TEXT PROVIDED:
Russell, Etc. v. Florida Department of Corrections

CourtDistrict Court of Appeal of Florida
DecidedNovember 26, 2025
Docket1D2024-2730
StatusPublished

This text of Russell, Etc. v. Florida Department of Corrections (Russell, Etc. v. Florida Department of Corrections) is published on Counsel Stack Legal Research, covering District Court of Appeal of Florida primary law. Counsel Stack provides free access to over 12 million legal documents including statutes, case law, regulations, and constitutions.

Bluebook
Russell, Etc. v. Florida Department of Corrections, (Fla. Ct. App. 2025).

Opinion

FIRST DISTRICT COURT OF APPEAL STATE OF FLORIDA _____________________________

No. 1D2024-2730 _____________________________

SHAWN RUSSELL,

Appellant,

v.

FLORIDA DEPARTMENT OF CORRECTIONS,

Appellee. _____________________________

On appeal from the Circuit Court for Leon County. Angela C. Dempsey, Judge.

November 26, 2025

OSTERHAUS, C.J.

Shawn Russell appeals a circuit court order reinstating his disciplinary dismissal after an arbitrator had overturned the Department of Correction’s decision to terminate his employment. Russell argues that the arbitrator did not exceed his authority under the collective bargaining agreement (CBA) and Florida law by overturning the Department’s decision. We affirm, however, because the arbitrator imposed a timeliness requirement in ruling against the Department inconsistent with the CBA and the limitations period expressly provided for disciplinary dismissals of correctional officers in Florida law, § 112.532(6)(a), Florida Statutes. I.

On December 13, 2022, Russell fell asleep twice on the job, where he was assigned to do roving perimeter patrol in maintaining security at the Marion Correctional Institution. The Department notified Russell on February 21, 2023, of its intent to take disciplinary action against him and dismiss him. The parties subsequently met at a predetermination conference in March 2023 (see § 110.227(5), Florida Statutes), before the Department ultimately terminated Appellant’s employment on June 14, 2023 (just over six months after the employment misconduct). In the wake of this decision, Russell filed a collective bargaining grievance against the Department pursuant to § 447.401 and proceeded to arbitration.

At the arbitration hearing, Russell sought mitigation of the penalty, arguing that his sleeping on the job was caused by prescribed medication. But the arbitrator found that Russell hadn’t mentioned medical issues to his supervisor before or immediately after the December sleeping incident. The arbitrator concluded that Russell’s claim lacked credibility and that “any mitigation for a lesser penalty would not be warranted.”

[Saved entries]
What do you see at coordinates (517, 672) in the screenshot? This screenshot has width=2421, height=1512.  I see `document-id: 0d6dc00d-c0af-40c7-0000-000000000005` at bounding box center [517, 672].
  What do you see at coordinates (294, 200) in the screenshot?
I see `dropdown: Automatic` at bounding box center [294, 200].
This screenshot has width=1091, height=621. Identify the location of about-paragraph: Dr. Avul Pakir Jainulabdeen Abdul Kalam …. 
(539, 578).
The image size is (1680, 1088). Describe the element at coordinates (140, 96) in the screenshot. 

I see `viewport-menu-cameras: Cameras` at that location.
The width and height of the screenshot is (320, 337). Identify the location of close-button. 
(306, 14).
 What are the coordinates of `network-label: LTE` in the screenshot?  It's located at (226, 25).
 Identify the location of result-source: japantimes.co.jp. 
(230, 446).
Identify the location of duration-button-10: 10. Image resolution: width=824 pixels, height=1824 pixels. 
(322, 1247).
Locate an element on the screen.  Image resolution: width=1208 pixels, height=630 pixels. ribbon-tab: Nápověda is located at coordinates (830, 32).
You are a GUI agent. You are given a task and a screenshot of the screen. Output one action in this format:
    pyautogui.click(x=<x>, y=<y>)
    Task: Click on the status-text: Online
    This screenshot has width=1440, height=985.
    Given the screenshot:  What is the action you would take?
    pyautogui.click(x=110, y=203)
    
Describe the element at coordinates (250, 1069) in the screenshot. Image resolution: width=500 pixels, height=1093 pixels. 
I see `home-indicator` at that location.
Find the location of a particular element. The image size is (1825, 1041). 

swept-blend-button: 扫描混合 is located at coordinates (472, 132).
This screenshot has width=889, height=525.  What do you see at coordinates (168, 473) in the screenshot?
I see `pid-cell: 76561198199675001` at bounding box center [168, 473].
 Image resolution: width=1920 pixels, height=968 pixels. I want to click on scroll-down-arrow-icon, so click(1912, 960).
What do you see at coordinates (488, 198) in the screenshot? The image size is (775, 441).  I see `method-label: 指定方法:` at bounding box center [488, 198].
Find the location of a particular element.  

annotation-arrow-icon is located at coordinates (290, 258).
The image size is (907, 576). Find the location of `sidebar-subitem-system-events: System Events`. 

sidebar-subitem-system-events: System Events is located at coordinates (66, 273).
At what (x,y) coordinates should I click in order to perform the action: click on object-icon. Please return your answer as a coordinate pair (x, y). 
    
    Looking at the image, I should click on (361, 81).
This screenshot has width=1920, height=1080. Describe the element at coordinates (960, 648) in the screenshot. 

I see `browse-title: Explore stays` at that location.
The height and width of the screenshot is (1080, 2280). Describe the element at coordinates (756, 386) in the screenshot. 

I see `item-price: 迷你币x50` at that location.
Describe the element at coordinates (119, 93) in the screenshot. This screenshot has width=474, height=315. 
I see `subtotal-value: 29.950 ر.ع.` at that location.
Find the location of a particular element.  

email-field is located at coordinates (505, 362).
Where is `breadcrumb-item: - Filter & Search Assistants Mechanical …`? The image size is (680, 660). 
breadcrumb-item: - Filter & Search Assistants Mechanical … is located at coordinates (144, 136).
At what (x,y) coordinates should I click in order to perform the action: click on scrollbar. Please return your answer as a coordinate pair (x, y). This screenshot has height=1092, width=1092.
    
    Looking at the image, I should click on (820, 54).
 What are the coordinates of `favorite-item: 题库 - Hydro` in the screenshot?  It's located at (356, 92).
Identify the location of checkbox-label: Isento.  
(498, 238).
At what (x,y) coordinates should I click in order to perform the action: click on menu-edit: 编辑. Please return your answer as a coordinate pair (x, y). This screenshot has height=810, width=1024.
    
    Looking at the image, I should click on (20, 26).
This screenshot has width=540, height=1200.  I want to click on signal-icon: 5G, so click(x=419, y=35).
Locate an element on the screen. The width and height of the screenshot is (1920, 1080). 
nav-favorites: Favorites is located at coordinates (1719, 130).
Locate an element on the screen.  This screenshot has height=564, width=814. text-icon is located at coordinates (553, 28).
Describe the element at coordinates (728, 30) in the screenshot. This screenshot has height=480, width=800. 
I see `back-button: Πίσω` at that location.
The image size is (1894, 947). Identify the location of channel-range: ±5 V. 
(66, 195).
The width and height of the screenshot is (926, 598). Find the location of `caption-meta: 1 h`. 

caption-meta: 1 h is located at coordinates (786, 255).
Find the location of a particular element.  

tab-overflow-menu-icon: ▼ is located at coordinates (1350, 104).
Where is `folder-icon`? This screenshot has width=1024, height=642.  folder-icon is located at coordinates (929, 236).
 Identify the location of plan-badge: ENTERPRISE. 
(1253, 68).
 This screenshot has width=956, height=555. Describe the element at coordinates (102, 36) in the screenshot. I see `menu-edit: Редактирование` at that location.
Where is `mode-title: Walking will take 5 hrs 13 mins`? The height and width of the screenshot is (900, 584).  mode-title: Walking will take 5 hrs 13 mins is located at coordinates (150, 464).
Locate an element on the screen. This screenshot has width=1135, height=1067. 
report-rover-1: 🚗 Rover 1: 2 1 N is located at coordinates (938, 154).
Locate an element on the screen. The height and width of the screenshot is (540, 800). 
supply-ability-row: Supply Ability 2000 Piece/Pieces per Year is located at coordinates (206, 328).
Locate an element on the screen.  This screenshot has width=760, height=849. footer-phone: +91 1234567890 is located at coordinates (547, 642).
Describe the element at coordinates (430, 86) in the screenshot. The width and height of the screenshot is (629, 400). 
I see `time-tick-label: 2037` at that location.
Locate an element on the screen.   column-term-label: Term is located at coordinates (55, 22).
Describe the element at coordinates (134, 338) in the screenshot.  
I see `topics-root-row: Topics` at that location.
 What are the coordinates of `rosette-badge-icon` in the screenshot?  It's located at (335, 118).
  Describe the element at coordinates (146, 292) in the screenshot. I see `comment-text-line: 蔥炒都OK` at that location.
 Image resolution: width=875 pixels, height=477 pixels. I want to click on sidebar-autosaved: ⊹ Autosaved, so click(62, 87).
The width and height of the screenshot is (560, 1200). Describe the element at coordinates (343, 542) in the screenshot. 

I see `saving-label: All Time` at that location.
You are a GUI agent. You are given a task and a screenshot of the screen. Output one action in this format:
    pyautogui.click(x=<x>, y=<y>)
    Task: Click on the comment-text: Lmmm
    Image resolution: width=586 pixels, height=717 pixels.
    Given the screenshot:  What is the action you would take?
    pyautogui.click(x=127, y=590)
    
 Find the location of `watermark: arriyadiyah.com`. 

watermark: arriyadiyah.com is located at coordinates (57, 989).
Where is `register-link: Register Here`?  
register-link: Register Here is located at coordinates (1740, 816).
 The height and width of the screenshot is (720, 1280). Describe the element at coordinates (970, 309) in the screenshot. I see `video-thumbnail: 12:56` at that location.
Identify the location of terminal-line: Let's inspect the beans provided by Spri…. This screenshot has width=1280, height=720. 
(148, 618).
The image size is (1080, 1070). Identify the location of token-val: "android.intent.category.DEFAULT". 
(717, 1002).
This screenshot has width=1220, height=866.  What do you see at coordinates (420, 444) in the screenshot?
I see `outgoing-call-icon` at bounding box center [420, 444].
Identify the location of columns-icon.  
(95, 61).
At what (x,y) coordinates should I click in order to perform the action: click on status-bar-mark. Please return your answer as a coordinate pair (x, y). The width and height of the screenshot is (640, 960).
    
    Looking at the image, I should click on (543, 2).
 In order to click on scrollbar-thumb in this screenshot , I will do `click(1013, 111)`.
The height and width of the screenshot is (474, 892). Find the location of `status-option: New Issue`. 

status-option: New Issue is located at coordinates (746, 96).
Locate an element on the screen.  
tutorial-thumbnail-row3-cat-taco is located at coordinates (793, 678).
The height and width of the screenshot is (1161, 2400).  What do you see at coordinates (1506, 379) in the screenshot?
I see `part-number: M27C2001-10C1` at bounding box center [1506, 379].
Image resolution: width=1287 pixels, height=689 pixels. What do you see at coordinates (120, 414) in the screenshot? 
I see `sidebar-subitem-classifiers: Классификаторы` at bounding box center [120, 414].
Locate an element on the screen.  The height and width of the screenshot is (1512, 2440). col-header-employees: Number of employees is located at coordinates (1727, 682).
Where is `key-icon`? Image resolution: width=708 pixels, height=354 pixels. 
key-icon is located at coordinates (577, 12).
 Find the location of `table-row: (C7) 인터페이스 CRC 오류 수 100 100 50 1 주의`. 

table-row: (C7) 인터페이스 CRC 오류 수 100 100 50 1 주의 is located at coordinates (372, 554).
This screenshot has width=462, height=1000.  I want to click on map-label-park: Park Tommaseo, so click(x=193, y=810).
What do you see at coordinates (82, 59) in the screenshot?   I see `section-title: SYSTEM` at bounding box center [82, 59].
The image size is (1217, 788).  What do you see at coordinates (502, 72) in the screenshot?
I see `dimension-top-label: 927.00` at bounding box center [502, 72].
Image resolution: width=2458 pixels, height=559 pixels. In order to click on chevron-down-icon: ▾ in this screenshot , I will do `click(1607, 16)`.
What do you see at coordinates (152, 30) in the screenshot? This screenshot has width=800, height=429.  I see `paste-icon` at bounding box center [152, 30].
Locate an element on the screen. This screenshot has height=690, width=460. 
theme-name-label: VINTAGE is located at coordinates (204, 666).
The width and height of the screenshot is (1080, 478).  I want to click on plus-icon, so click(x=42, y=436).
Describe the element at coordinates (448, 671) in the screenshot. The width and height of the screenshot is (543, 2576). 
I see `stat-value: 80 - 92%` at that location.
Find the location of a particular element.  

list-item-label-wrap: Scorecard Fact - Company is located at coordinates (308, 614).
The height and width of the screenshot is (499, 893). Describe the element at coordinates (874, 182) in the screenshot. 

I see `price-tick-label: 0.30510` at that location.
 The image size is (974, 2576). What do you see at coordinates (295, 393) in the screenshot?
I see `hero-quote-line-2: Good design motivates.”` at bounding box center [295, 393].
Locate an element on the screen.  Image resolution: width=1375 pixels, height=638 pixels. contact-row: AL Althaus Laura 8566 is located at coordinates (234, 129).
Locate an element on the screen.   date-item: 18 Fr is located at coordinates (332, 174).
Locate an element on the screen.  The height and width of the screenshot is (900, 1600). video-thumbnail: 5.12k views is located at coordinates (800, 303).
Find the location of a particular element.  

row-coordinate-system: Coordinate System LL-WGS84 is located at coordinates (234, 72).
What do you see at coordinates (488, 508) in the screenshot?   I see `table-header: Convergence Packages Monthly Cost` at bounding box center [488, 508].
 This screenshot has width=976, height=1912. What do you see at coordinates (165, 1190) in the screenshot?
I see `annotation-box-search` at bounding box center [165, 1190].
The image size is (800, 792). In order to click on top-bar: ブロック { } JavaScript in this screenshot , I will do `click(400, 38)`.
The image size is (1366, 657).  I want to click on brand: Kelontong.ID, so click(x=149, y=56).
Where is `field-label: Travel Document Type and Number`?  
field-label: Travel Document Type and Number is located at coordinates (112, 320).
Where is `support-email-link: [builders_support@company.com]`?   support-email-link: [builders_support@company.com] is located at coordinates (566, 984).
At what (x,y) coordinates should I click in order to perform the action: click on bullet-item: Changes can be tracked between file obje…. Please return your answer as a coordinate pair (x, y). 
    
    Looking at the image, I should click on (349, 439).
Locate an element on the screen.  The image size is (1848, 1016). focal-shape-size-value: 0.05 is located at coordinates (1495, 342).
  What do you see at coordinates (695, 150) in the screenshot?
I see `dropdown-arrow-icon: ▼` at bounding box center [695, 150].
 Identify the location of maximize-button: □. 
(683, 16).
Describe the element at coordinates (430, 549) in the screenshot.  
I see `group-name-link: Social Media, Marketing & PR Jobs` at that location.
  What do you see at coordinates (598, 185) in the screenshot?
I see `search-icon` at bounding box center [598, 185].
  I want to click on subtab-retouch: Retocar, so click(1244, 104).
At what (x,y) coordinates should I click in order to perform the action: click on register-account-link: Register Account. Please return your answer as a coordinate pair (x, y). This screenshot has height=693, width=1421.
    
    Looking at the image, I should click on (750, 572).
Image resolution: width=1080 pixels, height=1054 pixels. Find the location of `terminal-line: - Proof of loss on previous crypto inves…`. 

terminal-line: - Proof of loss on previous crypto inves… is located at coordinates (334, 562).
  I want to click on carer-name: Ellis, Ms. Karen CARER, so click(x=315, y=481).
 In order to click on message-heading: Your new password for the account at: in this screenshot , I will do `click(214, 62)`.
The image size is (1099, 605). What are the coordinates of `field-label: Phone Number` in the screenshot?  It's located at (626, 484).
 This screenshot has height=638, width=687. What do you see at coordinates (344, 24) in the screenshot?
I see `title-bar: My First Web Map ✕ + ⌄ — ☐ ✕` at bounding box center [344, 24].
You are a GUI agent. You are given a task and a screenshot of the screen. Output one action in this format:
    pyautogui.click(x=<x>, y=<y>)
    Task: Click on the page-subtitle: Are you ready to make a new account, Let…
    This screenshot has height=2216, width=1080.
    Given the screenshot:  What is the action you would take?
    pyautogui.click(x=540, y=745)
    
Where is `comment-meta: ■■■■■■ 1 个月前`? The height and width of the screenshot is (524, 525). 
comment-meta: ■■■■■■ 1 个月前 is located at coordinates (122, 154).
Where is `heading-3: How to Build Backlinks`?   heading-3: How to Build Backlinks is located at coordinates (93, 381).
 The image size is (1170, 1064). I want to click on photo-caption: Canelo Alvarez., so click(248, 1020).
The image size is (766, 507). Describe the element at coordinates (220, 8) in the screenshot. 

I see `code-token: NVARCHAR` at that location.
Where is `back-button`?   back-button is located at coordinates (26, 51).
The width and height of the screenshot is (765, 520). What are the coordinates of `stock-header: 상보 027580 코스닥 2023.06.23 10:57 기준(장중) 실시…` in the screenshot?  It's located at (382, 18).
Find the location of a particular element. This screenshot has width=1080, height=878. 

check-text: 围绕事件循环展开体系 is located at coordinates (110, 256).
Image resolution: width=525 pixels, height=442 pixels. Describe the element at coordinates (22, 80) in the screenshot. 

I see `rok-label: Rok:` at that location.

TASK REQUIREMENTS:
1. According to the court opinion, on what date did the Department terminate Russell's employment?
2. Reproduce the passage of the court opinion that begins at the words "On appeal from" and stops after the words "Florida Statutes. I.".

SOLUTIONS TO EACH TASK:
1. June 14, 2023

2.
On appeal from the Circuit Court for Leon County. Angela C. Dempsey, Judge.

November 26, 2025

OSTERHAUS, C.J.

Shawn Russell appeals a circuit court order reinstating his disciplinary dismissal after an arbitrator had overturned the Department of Correction’s decision to terminate his employment. Russell argues that the arbitrator did not exceed his authority under the collective bargaining agreement (CBA) and Florida law by overturning the Department’s decision. We affirm, however, because the arbitrator imposed a timeliness requirement in ruling against the Department inconsistent with the CBA and the limitations period expressly provided for disciplinary dismissals of correctional officers in Florida law, § 112.532(6)(a), Florida Statutes. I.